• _Instructions to follow_
Please write out exactly the line containing "Task: Click the $3.23 data label" below and every line after it, through the last one, but leave out any pictures.

• _Listed entries_
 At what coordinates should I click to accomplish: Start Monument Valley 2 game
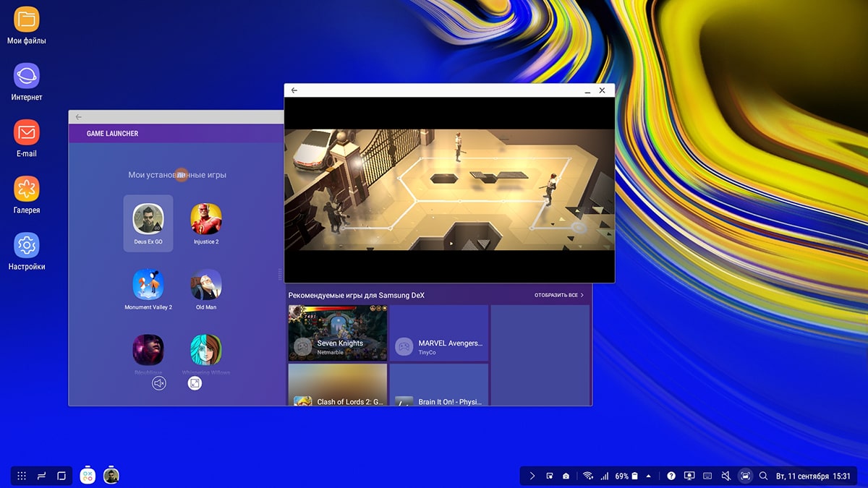[148, 286]
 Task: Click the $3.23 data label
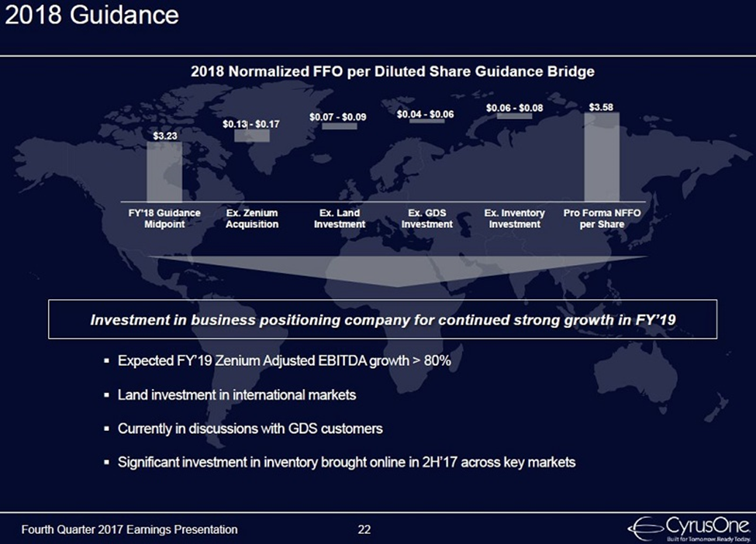point(164,136)
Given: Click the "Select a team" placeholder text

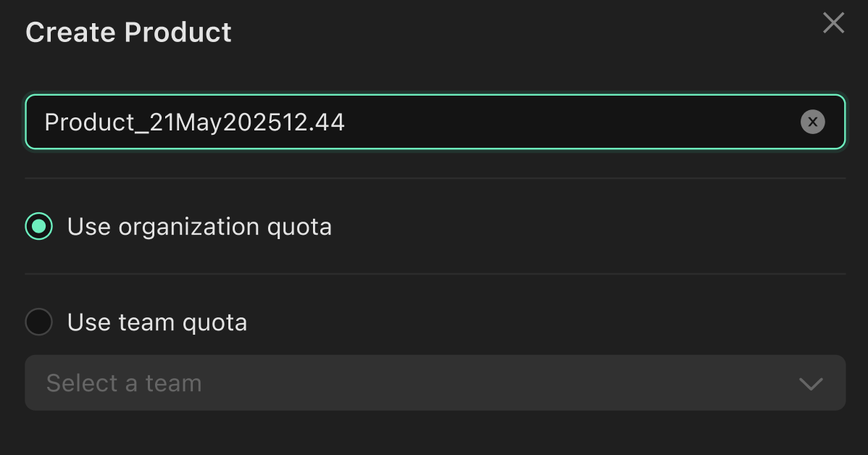Looking at the screenshot, I should [x=124, y=383].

• _The completed task_
 Task: Click the $3.23 data label
point(164,136)
Given: Click the "Select a team" placeholder text

Looking at the screenshot, I should [x=124, y=383].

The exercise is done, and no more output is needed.